With the miracle that is Singapore people would have an opinion on Lee Kuan Yew – good, bad or indifferent? The writer remembers seeing the young Lee personally overseeing the construction of the Singapore Zoo. And today he may be waking up in the heart of Eastern Europe but wouldn’t miss the news about Lee Kuan Yew’s resignation. Would the younger Lee address the issue of transparency more proactively – ‘benevolent rule’ in this day and age is passé? And which is why the West always had issues with Singapore?
The past is to learn from; the present is to live in with the learnings from the past; and the future is to bring the hopes from the learnings of the past and the present? Having been around the block the writer has had a ringside view of the ‘’cycle of life’.
In the Philippines decades ago, one of the first functions in one company he had to attend was a retirement dinner. But it was like run-of-the-mill; so he wanted to reduce its frequency without being insensitive to the honorees. It shocked his assistant until he said: “I cannot, even if you pay me, hear myself saying almost the exact same thing so many times a month”, and she giggled. And everyone then realized that there was a way to ‘reform an old-standing tradition’, making it an even more fitting event. As a rule, people in the company had to publish their calendars in advance; and one time a Japanese colleague requested the writer to stop by Tokyo because Japanese value their service awards – and if he’d do the honors. ‘Indeed, life’s milestones must be celebrated!’
Before traveling to Manila last January, the writer and wife visited two elderly friends in their apartments in Manhattan. No matter how much the tandem of Cuomo and Bloomberg had to cut their budgets, it was delightful that caring for the elderly was still affordable. And the attending nurses explained how the system worked. They had a team that would visit several times a week . . . and the joy in the faces of their patients said it all. With such positive vibrations the writer didn’t even believe they were on their deathbeds. (May they rest in peace!)

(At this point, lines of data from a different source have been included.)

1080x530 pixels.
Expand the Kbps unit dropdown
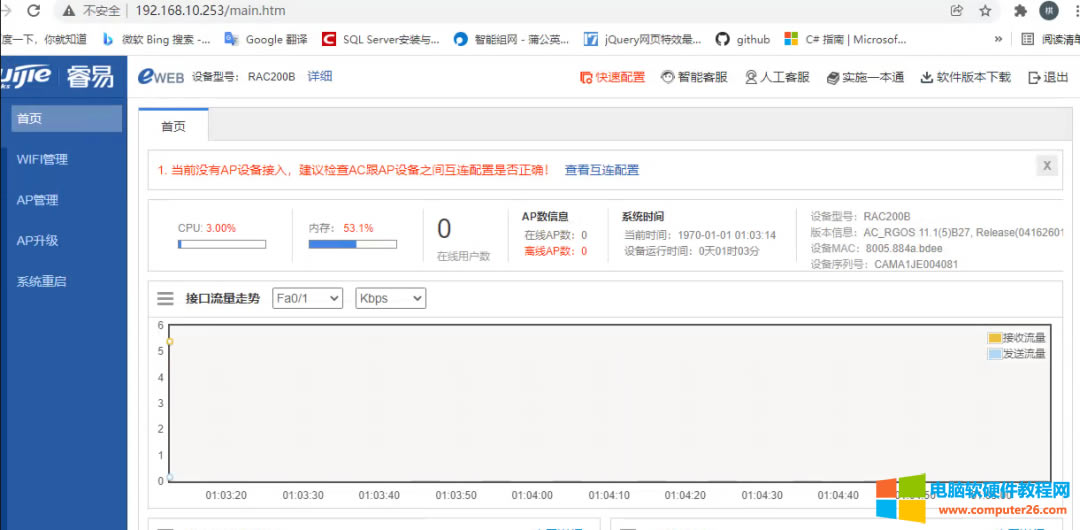(x=390, y=298)
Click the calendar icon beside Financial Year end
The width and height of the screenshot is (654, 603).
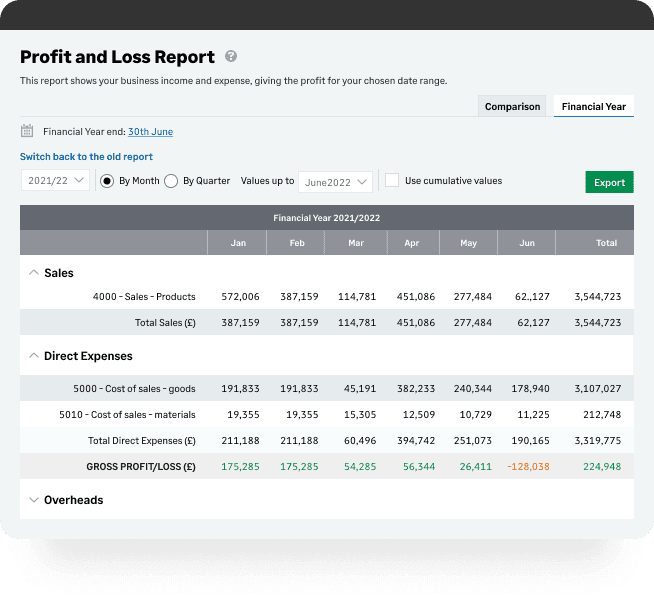pyautogui.click(x=27, y=131)

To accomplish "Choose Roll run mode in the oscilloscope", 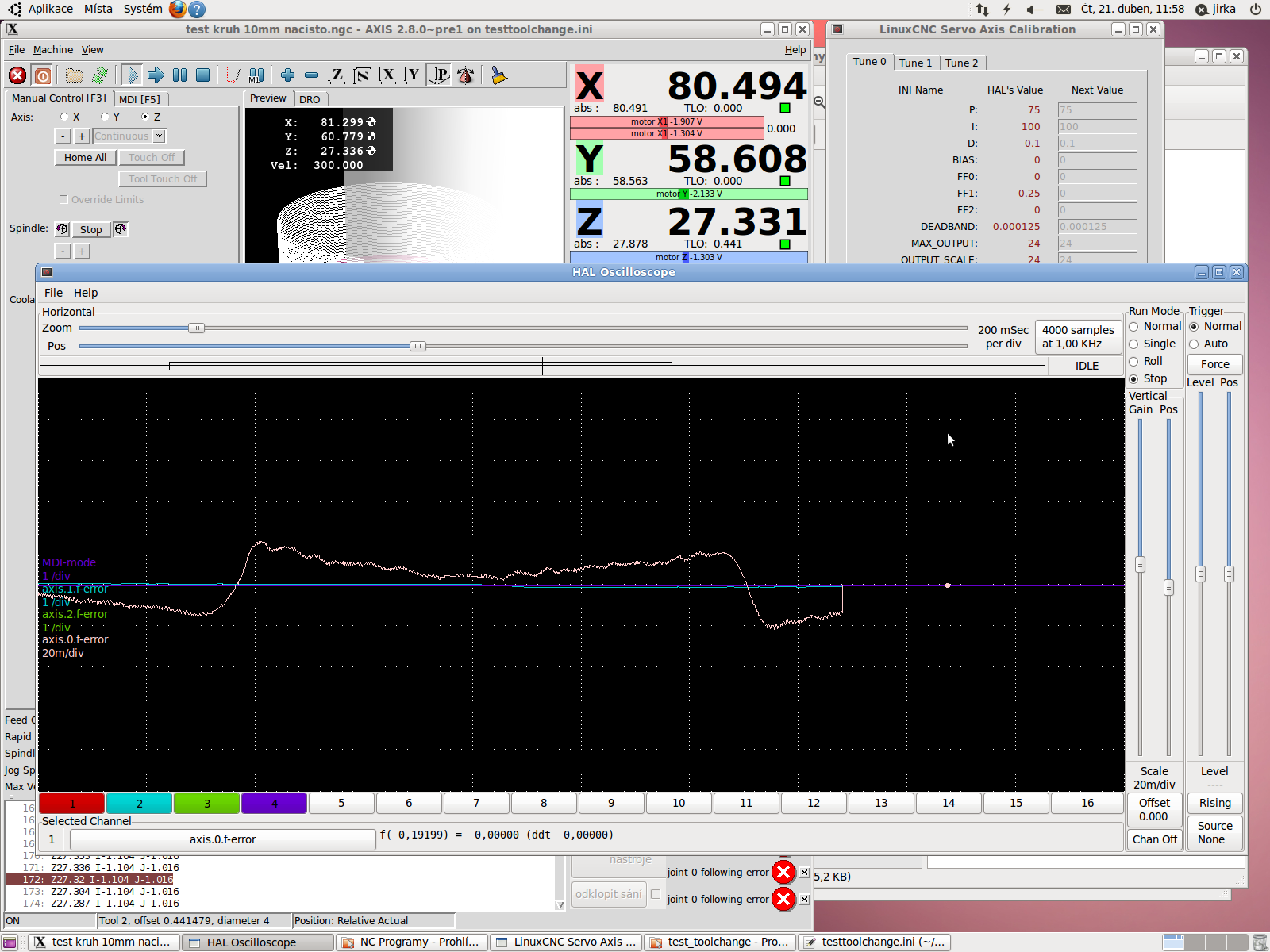I will (1133, 362).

In global business MNCs are heavily invested in managing the ‘cycle of life’. Succession planning is a time consuming process yet regarded as very smart investment, pioneered perhaps by General Electric. Jack Welch, a GE ex-CEO, was known to have spent half of his time in succession planning. And the process is as severe if not more so with products and brands and with markets. The unwritten rule: nothing is permanent. [Everything turns to ash?] Being young once afforded the writer the chance to encounter 3 MNC CEOs. And it’s a wonderful feeling that today folks he called ‘young people’ are behind the company . . . while he collects his senior citizen (Metro Rail) ticket at an ATM in Grand Central Station. And it’s honor system: you stick your credit card and punch ‘senior citizen’ and bingo. And it also works in movie houses: while the writer keeps to the notion that he doesn’t look like one they still hand him the discounted ticket. [Research confirms that societies with ‘a low-trust level’ are generally underdeveloped.]
And the cycle of life goes on. Recently, his Eastern European friends showed him the new R&D lab of their latest venture. And said one: ‘This is the kind of investment you expected from us, and we’re proud of it’! From a cottage industry in the middle of nowhere occupying an old dilapidated ex-communist structure – which even the locals would deride – they are now an MNC, in the short period of 8 years. And in the Philippines we’re still debating about the same old issues from decades ago? We really don’t like foreign investors or MNCs? But ex-socialists have themselves become MNCs? We Filipinos ought to look forward to being MNCs ourselves? There is no rule that says ‘no’? Nations develop for the common good – not stay put?
How the writer would wish he’s running from school anticipating the joy when he sees his mother simply being home? Before flying to Eastern Europe, the writer and wife had to house-sit for the daughter and son-in-law who were out of town. Waking up on their first morning and after successfully brewing his first cup of coffee, the writer remembers the first time his parents stayed over in their new house in the Philippines, and the daughter was just nine. Mother was fumbling in the kitchen, after waking up before the maids did. (May she rest in peace!)